- Source document
Over much of the past year, Harvard, like universities around the country, was engaged in a major review of the many policies and procedures across its schools for preventing, investigating and disciplining sexual misconduct. Last summer, the university issued a new policy and new procedures designed to follow the most recent federal guidance from the U.S. Department of Education.

In the fall, after a number of HLS faculty raised due process concerns about the new university procedures, the entire Harvard Law faculty explored ways in which the school might adopt separate procedures to address some of those concerns. In December, after consultation with the Department of Education’s Office for Civil Rights, Harvard Law adopted new procedures for implementing the university-wide policy and also resolved a 4-year-old inquiry by DOE, which found that some of the law school’s prior procedures had not met current benchmarks under Title IX.

These developments, and their impact on the rights of the accused and on victims—and even on classroom discussions—have been the subject of widespread commentary, in publications from the New Republic to The Wall Street Journal. Below are excerpts from some of the student, faculty and alumni contributions to the debate.


“Rethink Harvard’s Sexual Harassment Policy”

- Task requirements
(1) According to the passage on Harvard's sexual misconduct policies, in what month did Harvard Law adopt new procedures for implementing the university-wide policy?
(2) Translate this sentence from the passage on Harvard's sexual misconduct policies into Spanish: "Last summer, the university issued a new policy and new procedures designed to follow the most recent federal guidance from the U.S. Department of Education."

(Interface element data)
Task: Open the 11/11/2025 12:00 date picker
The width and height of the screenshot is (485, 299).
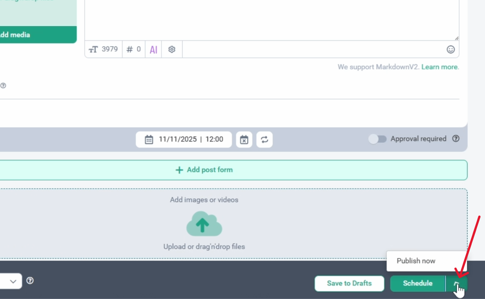Action: pyautogui.click(x=184, y=139)
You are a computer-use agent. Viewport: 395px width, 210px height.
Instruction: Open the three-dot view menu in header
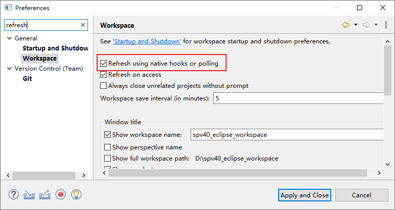coord(385,25)
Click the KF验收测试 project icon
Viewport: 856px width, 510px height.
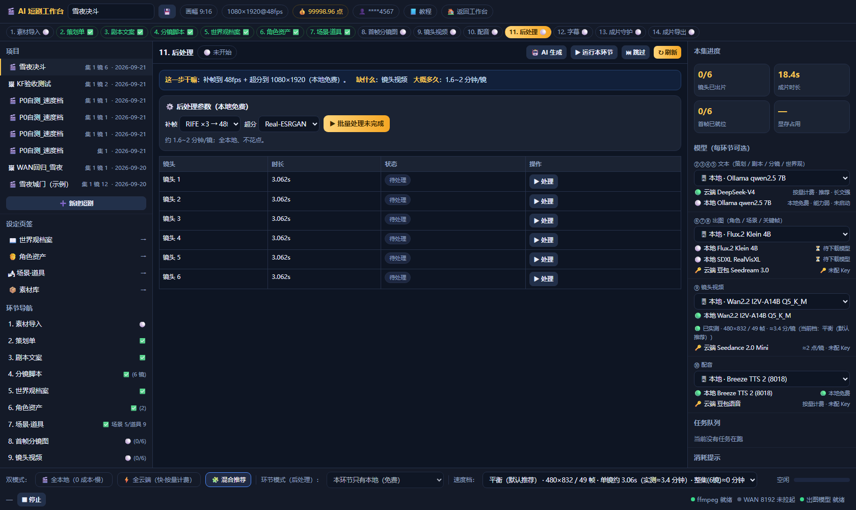click(x=11, y=84)
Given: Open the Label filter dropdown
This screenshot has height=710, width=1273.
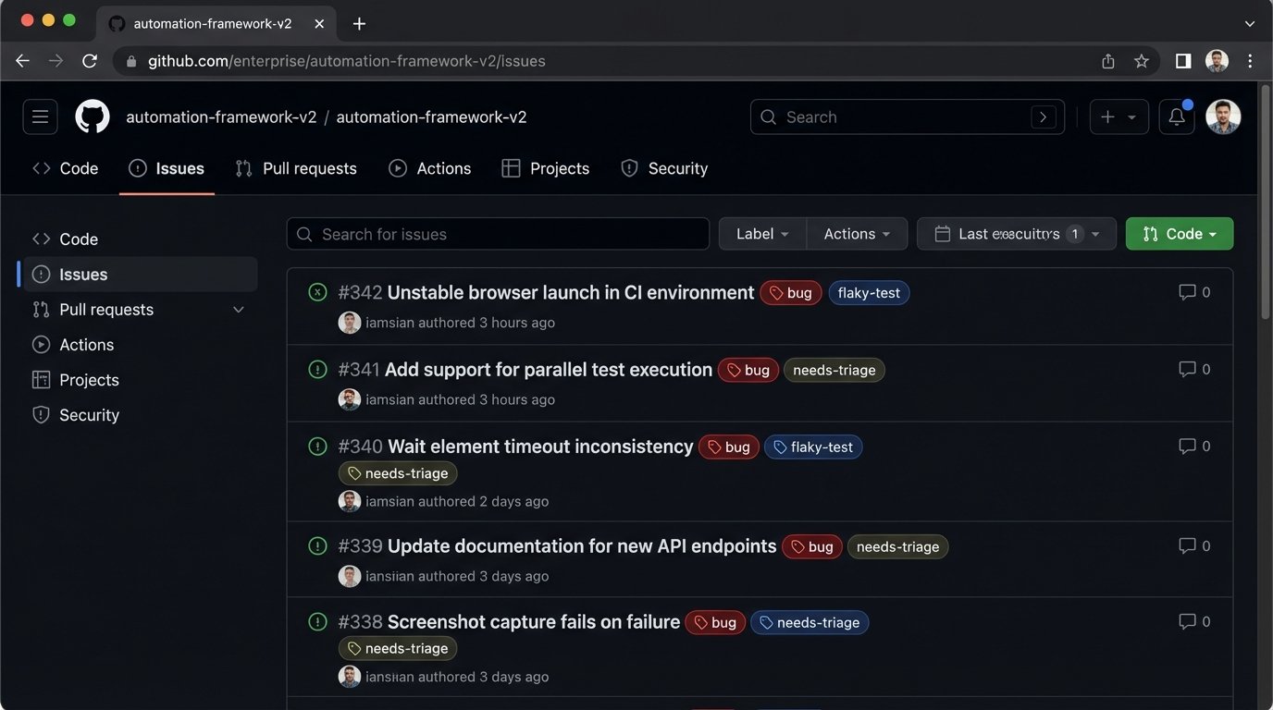Looking at the screenshot, I should click(761, 233).
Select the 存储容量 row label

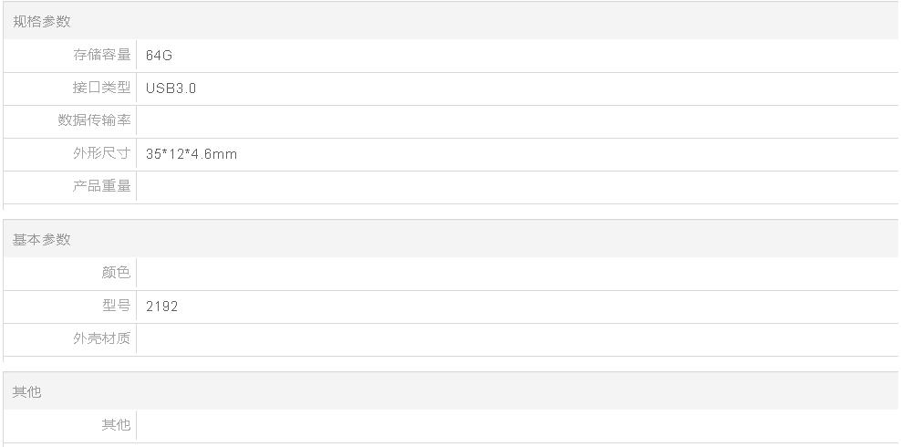click(x=102, y=55)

- Results
(1) December

(2) El verano pasado, la universidad publicó una nueva política y nuevos procedimientos diseñados para seguir las orientaciones federales más recientes del Departamento de Educación de EE. UU.